### Dataset items
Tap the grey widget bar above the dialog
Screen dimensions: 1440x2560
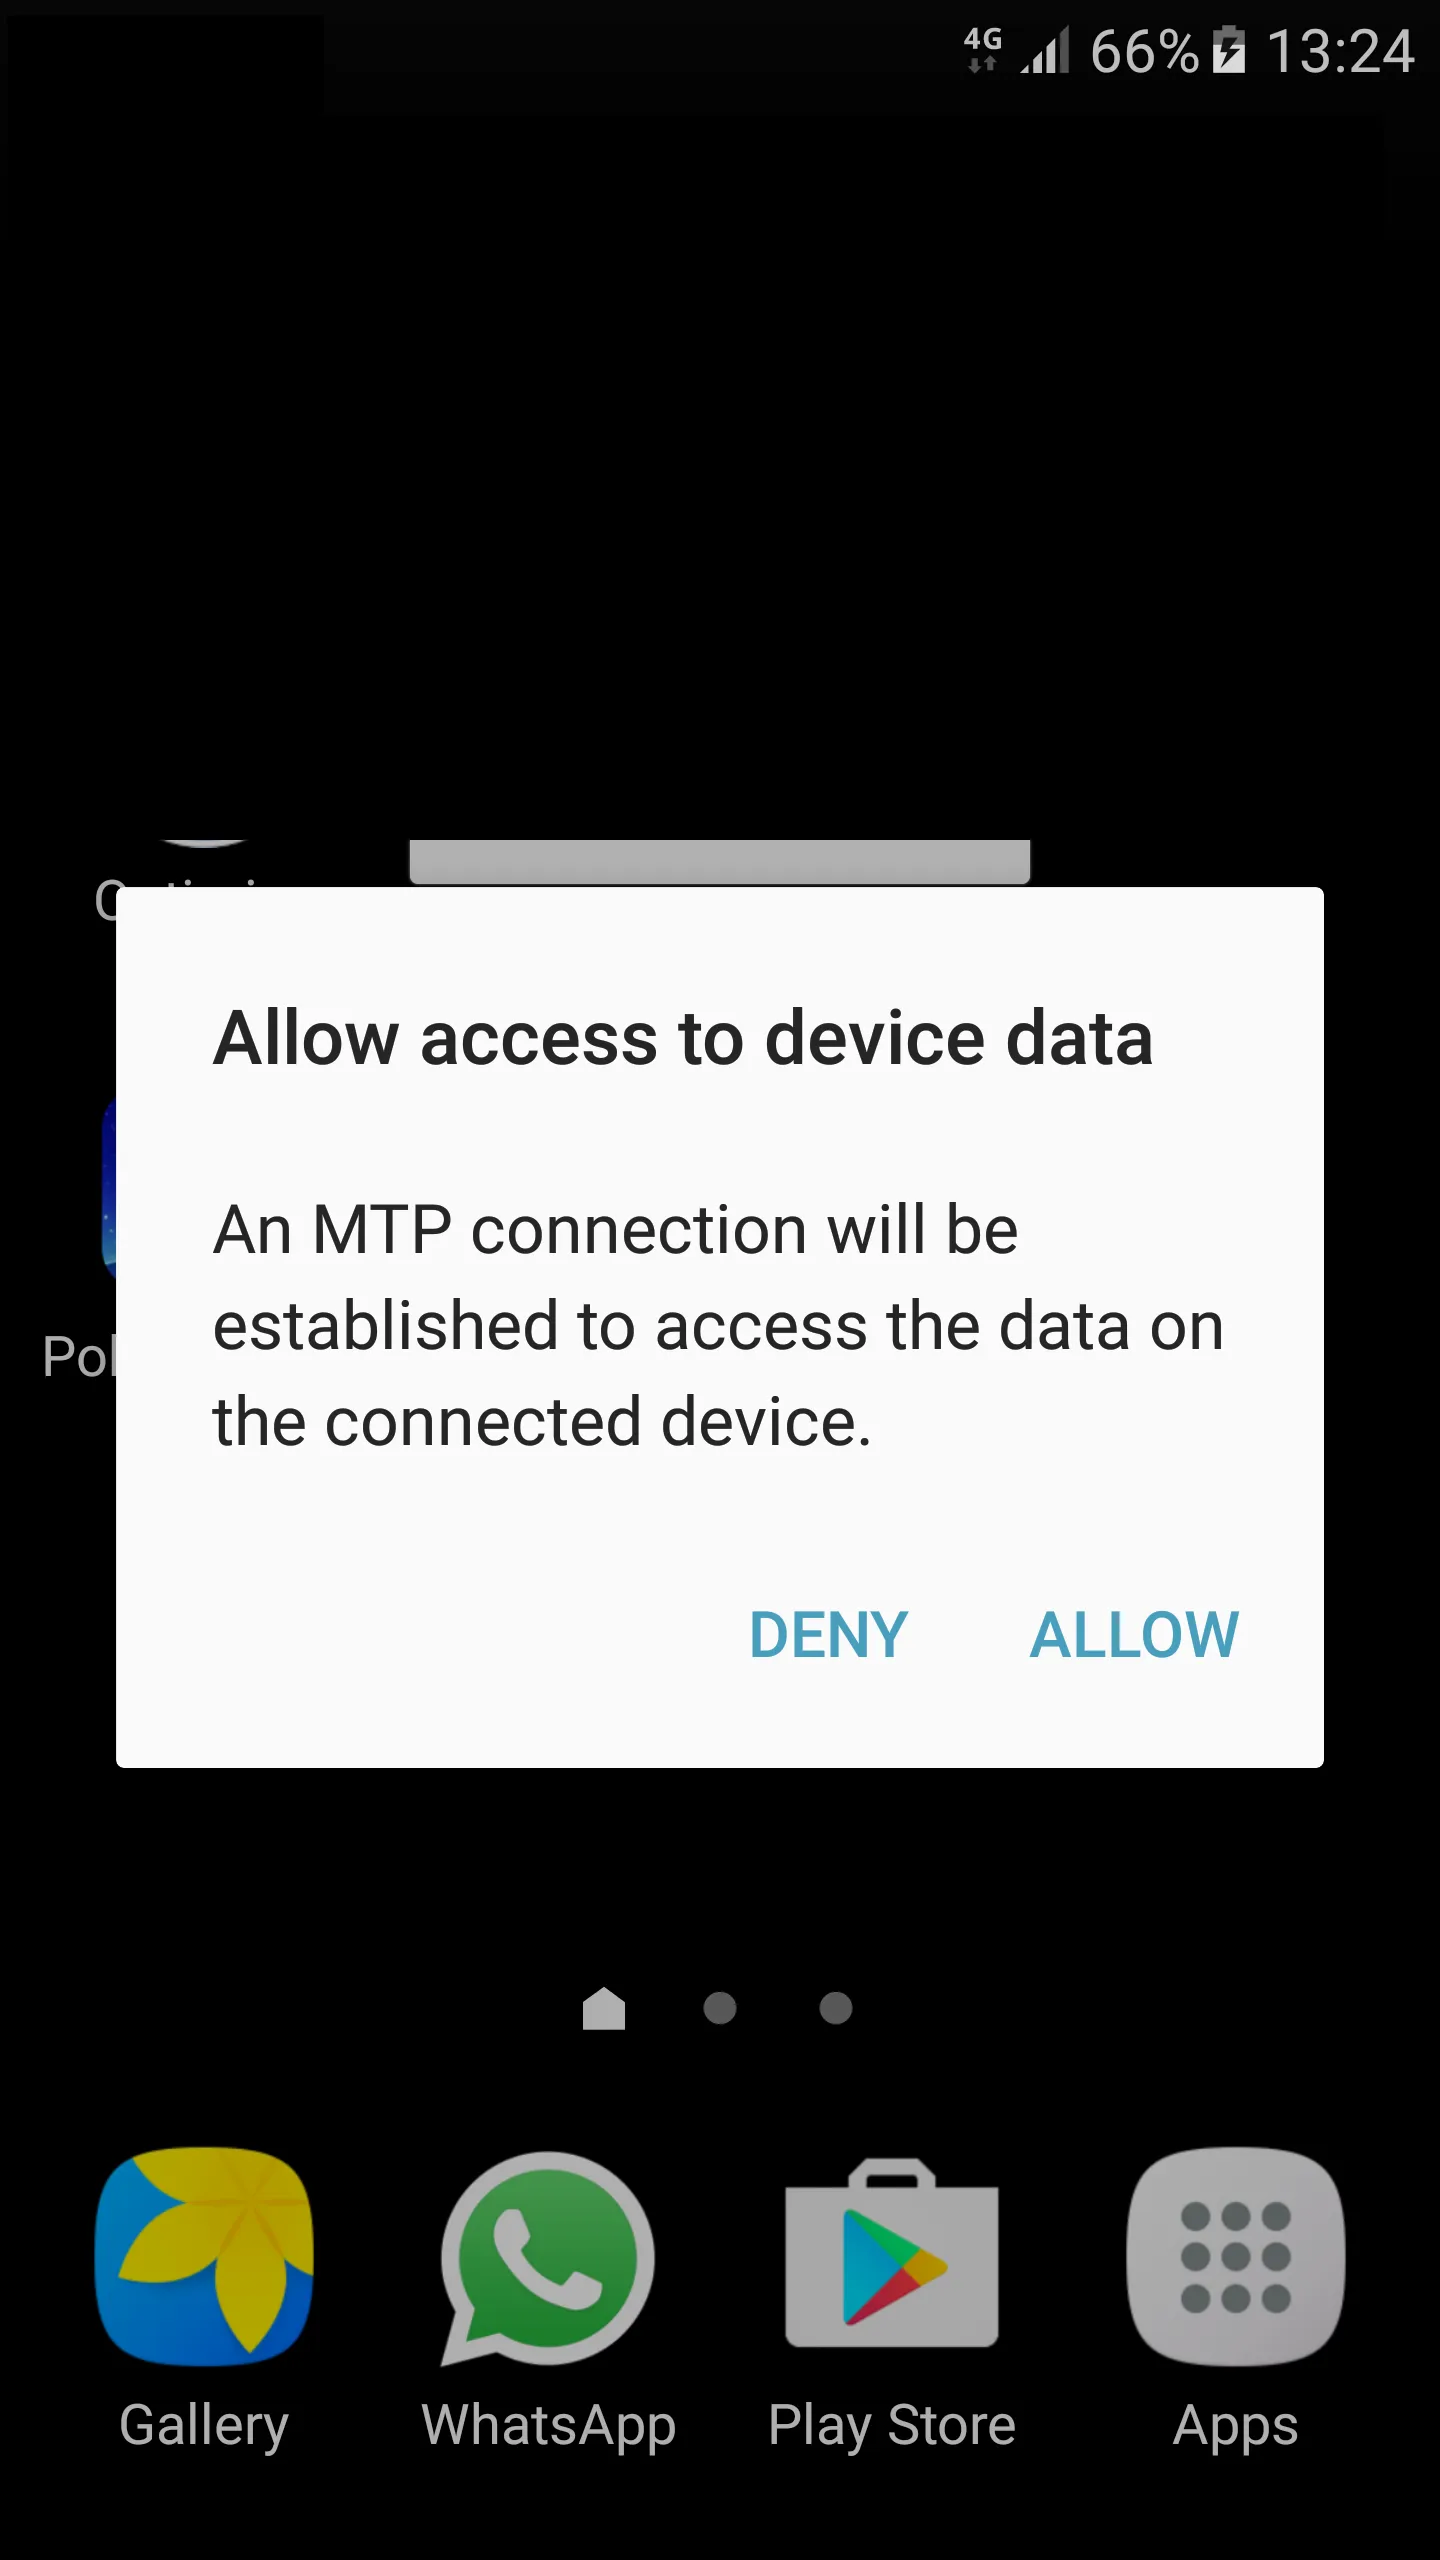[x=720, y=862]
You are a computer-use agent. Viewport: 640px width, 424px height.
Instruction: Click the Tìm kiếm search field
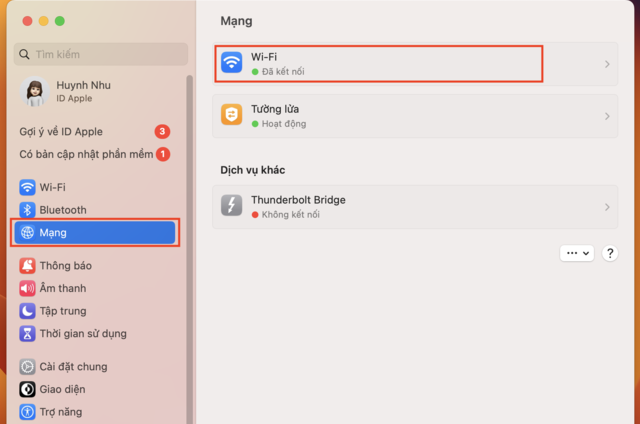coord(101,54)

### DIRECTIONS
A faithful, word-for-word version of the records above is needed, with no images in it.

### TASK SOLUTION
Tap the grey widget bar above the dialog
Screen dimensions: 1440x2560
[x=720, y=862]
You are a computer-use agent. Viewport: 640px width, 424px height.
Instruction: Click the Tìm kiếm search field
coord(101,54)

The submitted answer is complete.